Comincia da questo articolo una serie di lezioni che hanno lo scopo di spiegare in termini chiari e concisi i concetti base del web.

Troveremo risposte su temi basilari, dedicate a chi ha vuole “imparare” internet da zero oppure a chi ha ancora le idee un poco confuse.

Iniziamo da:

Cosa è Internet

Le reti “telematiche” esistono da più di vent’anni.
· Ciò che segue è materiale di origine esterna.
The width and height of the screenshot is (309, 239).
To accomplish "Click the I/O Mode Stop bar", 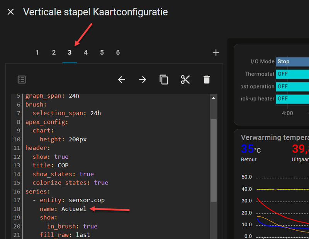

Ma il fenomeno di cui si parla oggi, genericamente definito “internet”, nella forma in cui lo conosciamo è nato in Italia nel 1994; e nel resto del mondo non molto prima.

Internet è un insieme di decine di migliaia di reti di computer, collegati tra loro generalmente via cavo, ognuna completamente autonoma.

In pratica si questo insieme di reti si comporta come se fosse una rete unica; e di fatto è un unico sistema, continuo e intercomunicante.

Questo sistema è policentrico, non ha un “governo” centrale; non solo ogni rete, ma ogni operatore è libero e indipendente.

L’internet è un sistema che permette a diverse reti di collegarsi fra loro, in modo che chi è collegato a una delle reti può comunicare con chiunque sia collegato a una qualsiasi delle altre.

In pratica dà a chi si collega la percezione di muoversi in un singolo sistema globale; e il servizio che dà è proprio come se lo fosse.

Oggi, in pratica, l’internet è un sistema che permette di collegarsi con qualsiasi persona, organizzazione o “sito” che abbia un indirizzo su una delle tante reti connesse; e così facendo svolgere una delle tante attività diverse consentite non solo dalla tecnologia, ma soprattutto dai servizi che vengono messi a disposizione.

Non tutte le reti del mondo sono collegate all’internet (e tantomeno tutti i computer); ma chiunque voglia farlo si può collegare al sistema.

Siamo tutti, contemporaneamente, spettatori e protagonisti: il sistema ci permette di essere davvero, e totalmente, interattivi.

Il sistema funziona su scala planetaria; non ha sede geografica, né confini.

Si suddivide in comunità che non dipendono dal luogo fisico ma sono definite, per aree di interesse e di argomento e per la natura dello scambio, dalla libera scelta di tutti coloro che usano il sistema.